▶ Stated problem 1
Render this sentence from the essay on AI into French: "Most professionals have their standards and precedents online."
▶ Stated problem 2
From the essay on AI, duplicate the passage that begins at the words "What we are" and stops after "open to change.".

▶ Document extract
Another criticism that is regularly leveled is that AI makes our students lazy, and they will simply go to the internet to get their answers. However, I think that regardless of intelligence, students today will use the internet to source the materials they need to prepare an intelligent argument. Very few professionals I know would go to books in their library or hard copies of standards to check the accuracy of the information they wish to include. Most professionals have their standards and precedents online. Sadly, as I sit at my laptop, it’s accompanied by two other screens with data and information on them. Such is the way of the world that the bookshelves around my desk are today only touched for pleasure.

Technology is improving our lives, and we need to accept that information gathering, and presentation will also be automated. The critical point is that a skilled professional will review the material produced and edit it according to the needs of the client, given the access to information and the design to get the correct answer. Frankly, I find this not much different from precedents or template documents.

AI and us

What artificial intelligence will never be able to do is replace the initiative of the human mind and its ability to link thoughts and make value-based judgments. There is no doubt that this technology can be misused to create misleading pictures or stories. This is something we already see in our emails and phone messages each day, and we have generally become able to understand when these messages are coming from fraudsters. Equally, we will continue to see photos crafted using technology, and we will have to become smart enough to challenge what we see. No doubt this will become one of the new skills that we all need to learn.

What we are seeing are positive uses of AI to assist people in making applications, to supply the right data, to engage with other parties, and to make communications more effective. The greatest application is in getting references and articles on topics.

For one, I am looking forward to having AI tell me if I have written this news article before or if a competitor has made the same post on LinkedIn. I think we need to be open to change.

▶ Given material
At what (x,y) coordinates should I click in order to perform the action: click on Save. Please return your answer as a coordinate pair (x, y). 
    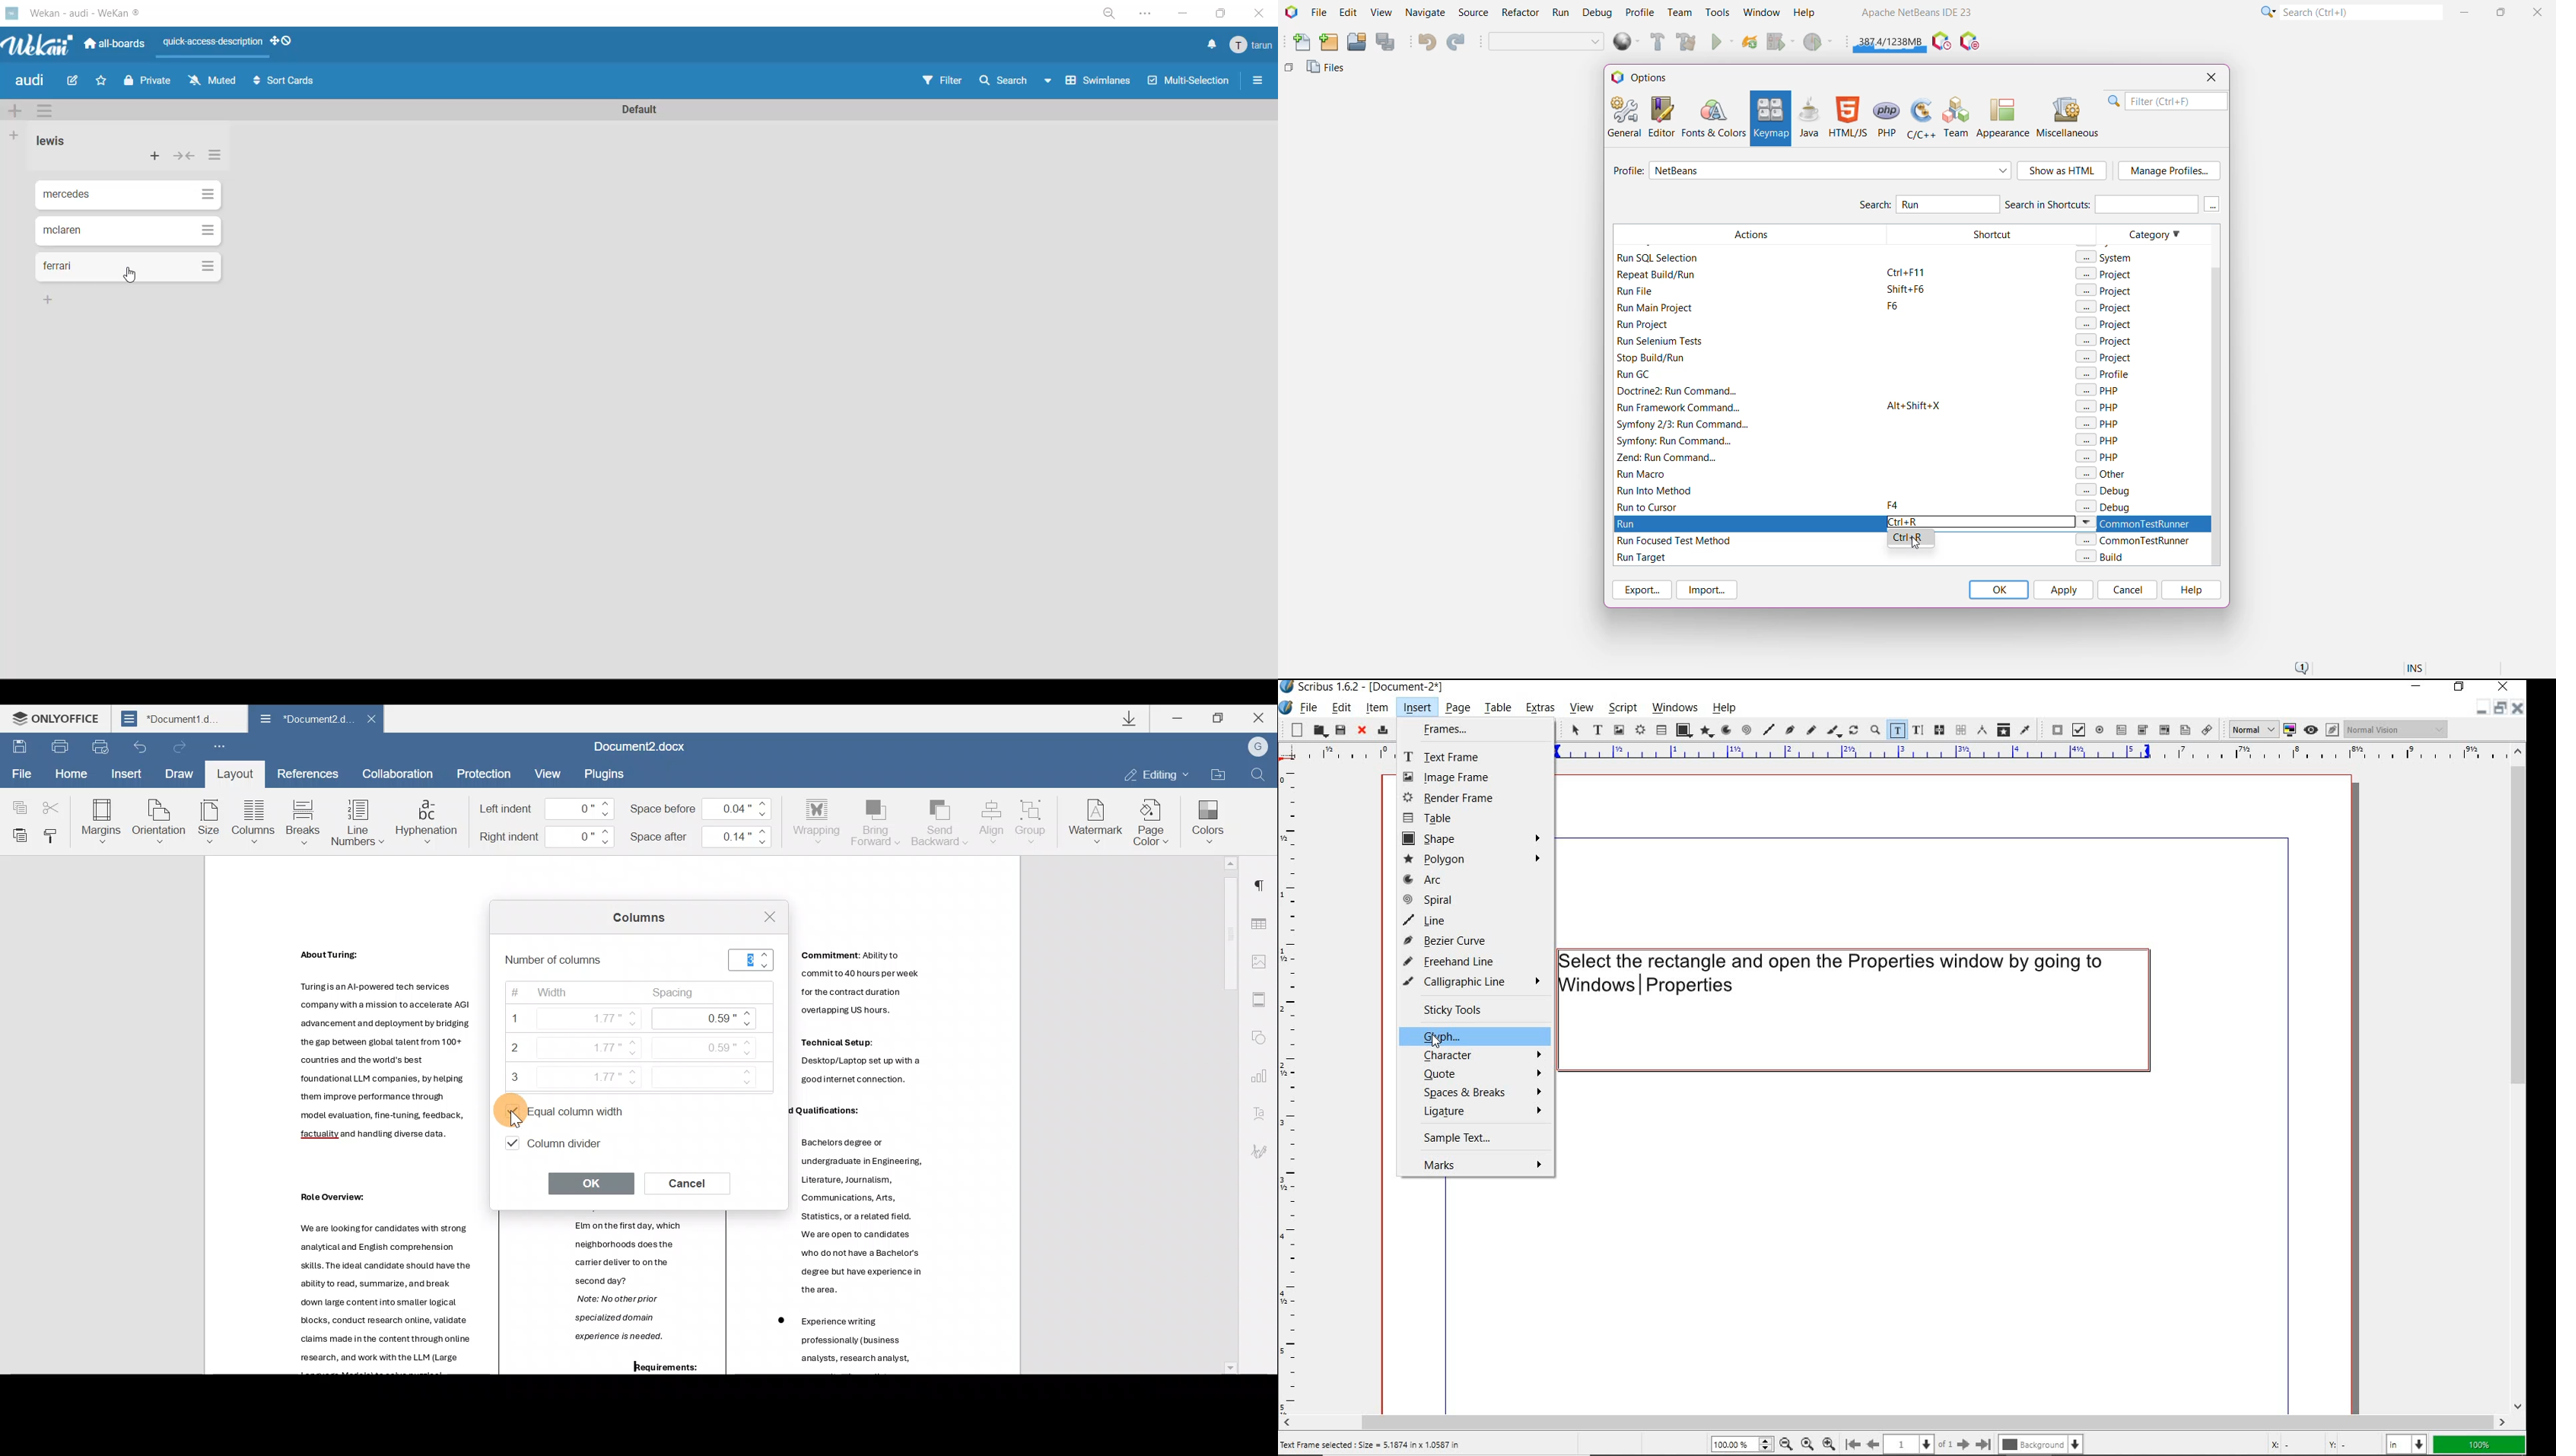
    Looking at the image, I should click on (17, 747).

▶ Right answer 1
La plupart des professionnels ont leurs normes et leurs précédents en ligne.

▶ Right answer 2
What we are seeing are positive uses of AI to assist people in making applications, to supply the right data, to engage with other parties, and to make communications more effective. The greatest application is in getting references and articles on topics.

For one, I am looking forward to having AI tell me if I have written this news article before or if a competitor has made the same post on LinkedIn. I think we need to be open to change.